Stated problem:
Copy each line of the items below that contains the word "should". Treat uppercase and lowercase as different.

Dataset entries:
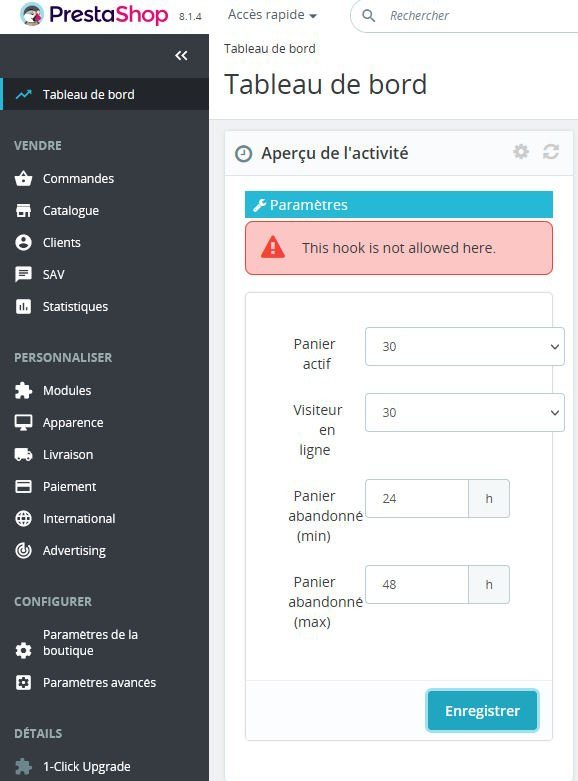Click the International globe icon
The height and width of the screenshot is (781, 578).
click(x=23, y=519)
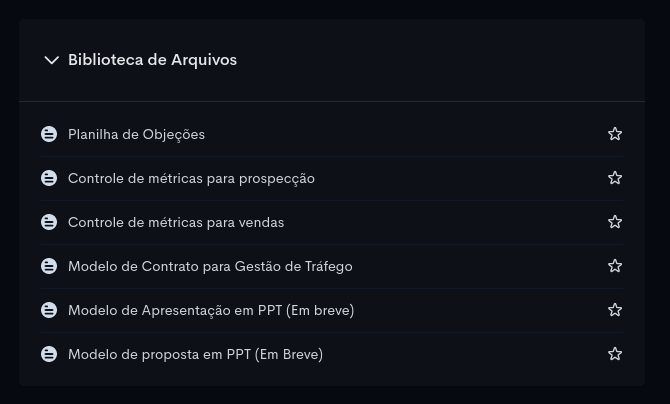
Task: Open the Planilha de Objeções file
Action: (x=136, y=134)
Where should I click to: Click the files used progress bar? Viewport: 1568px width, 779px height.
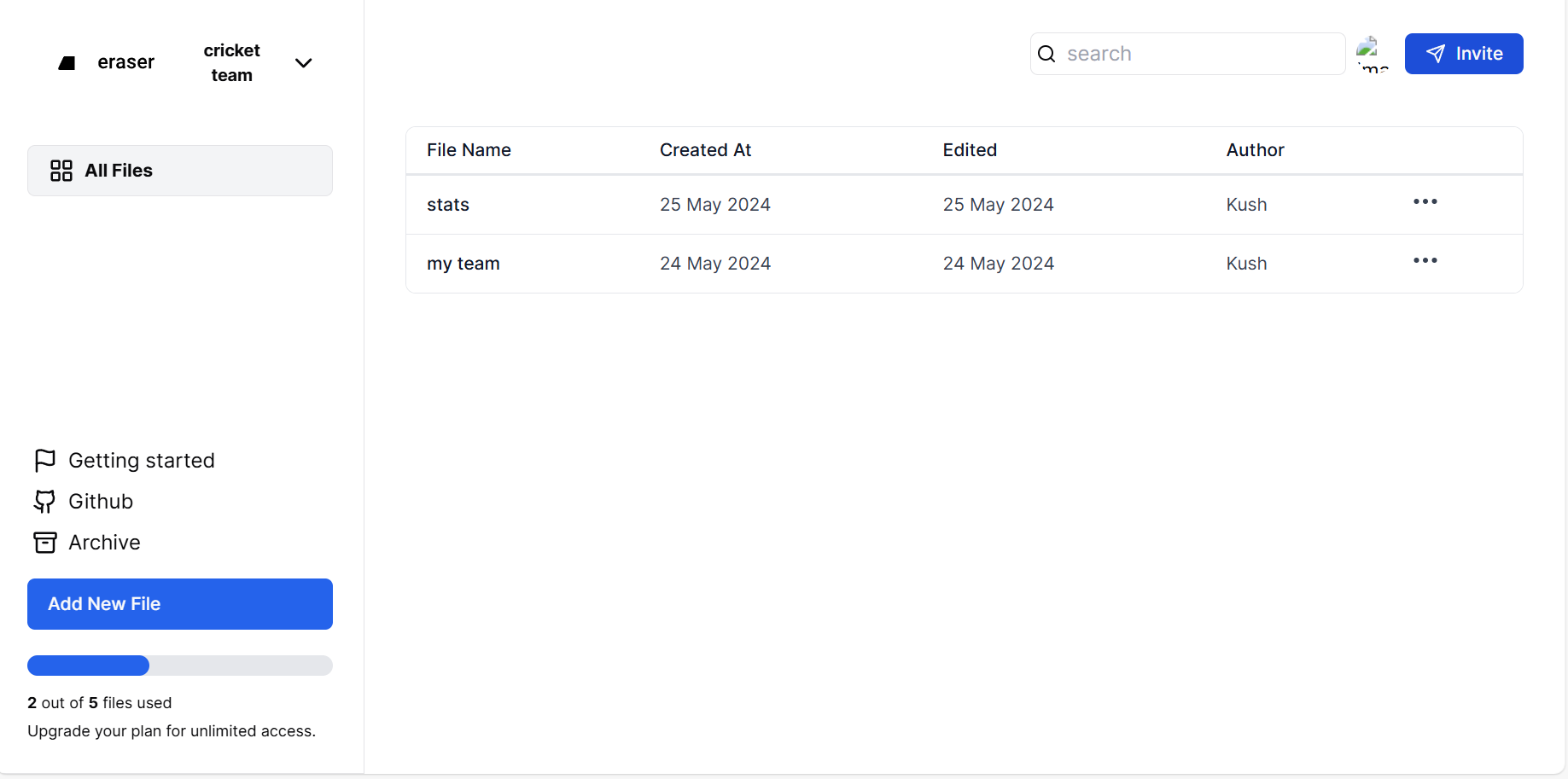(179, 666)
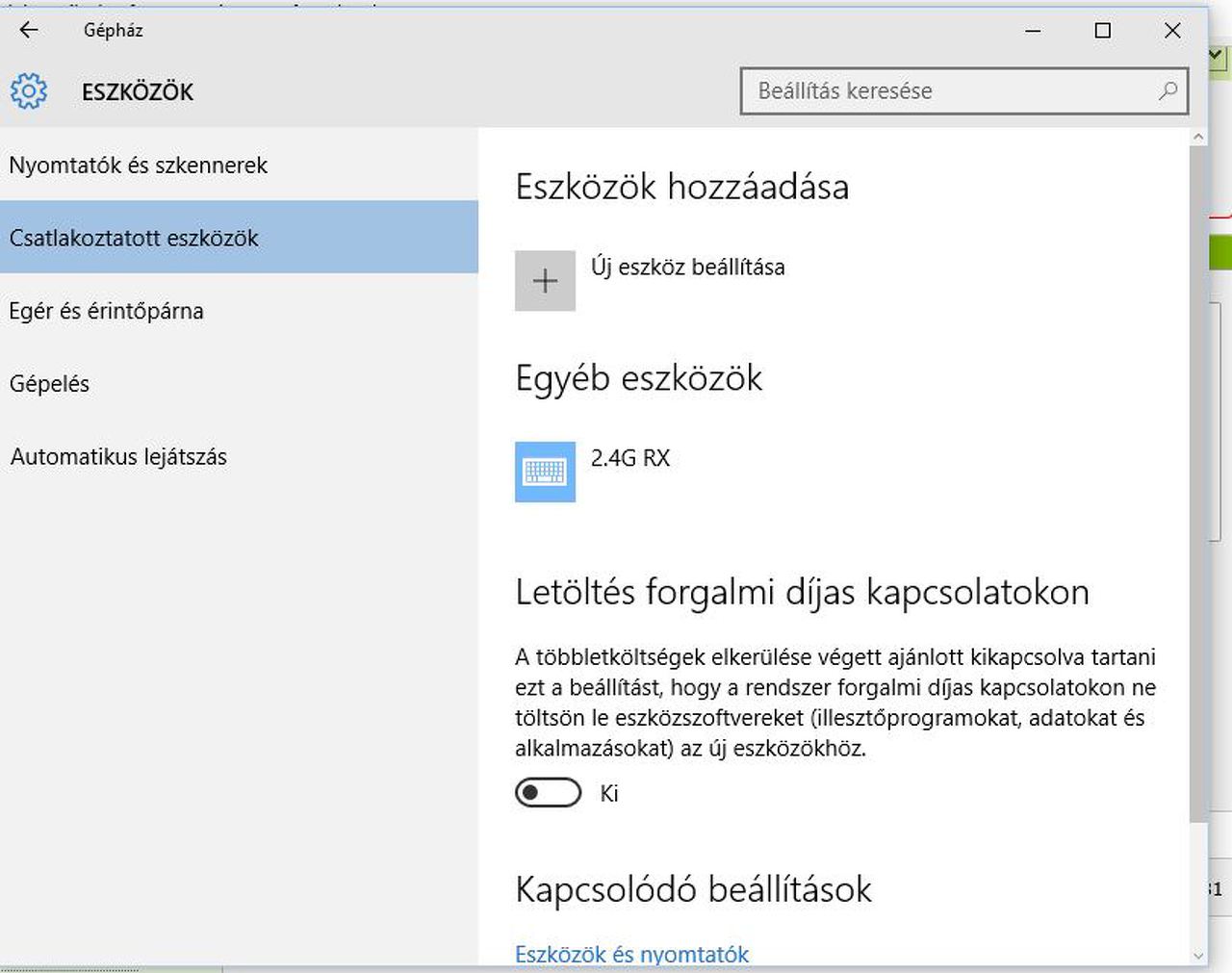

--

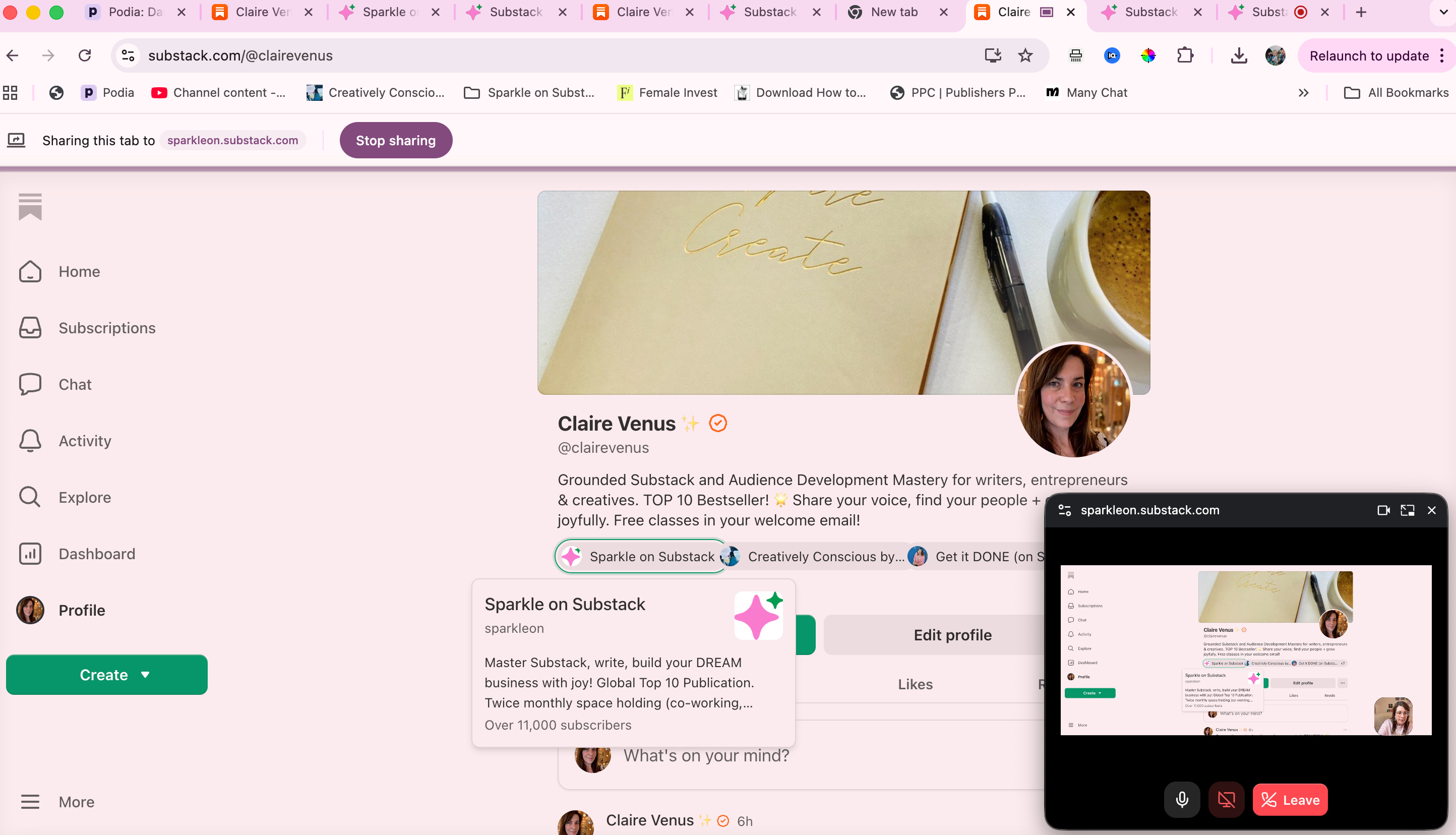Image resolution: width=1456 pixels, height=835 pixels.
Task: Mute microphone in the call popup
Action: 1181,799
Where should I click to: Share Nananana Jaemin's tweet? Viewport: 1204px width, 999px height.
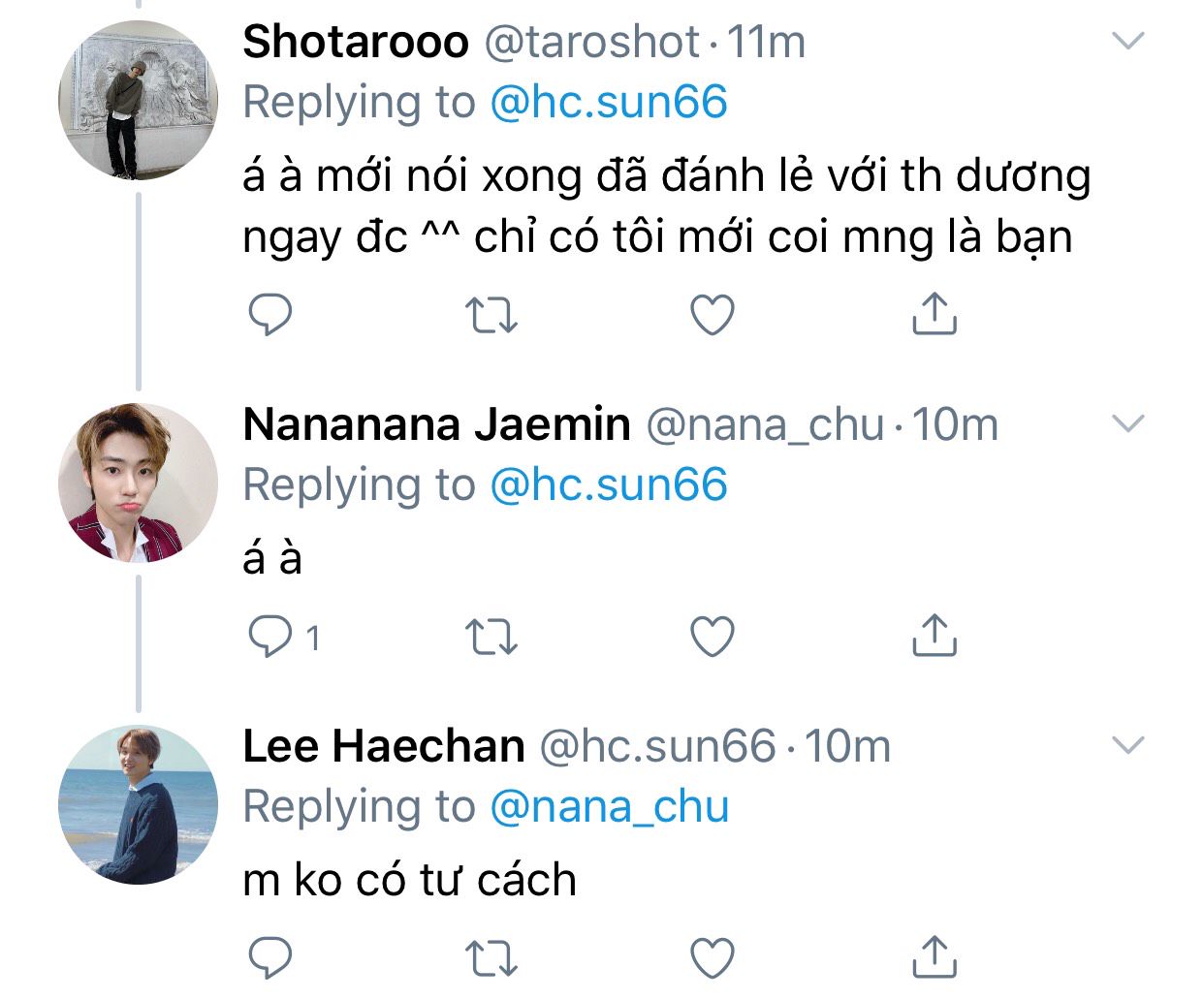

Task output:
Where should I click to: Click the files used progress bar? Viewport: 1568px width, 779px height.
Where should I click to: Share Nananana Jaemin's tweet? Viewport: 1204px width, 999px height.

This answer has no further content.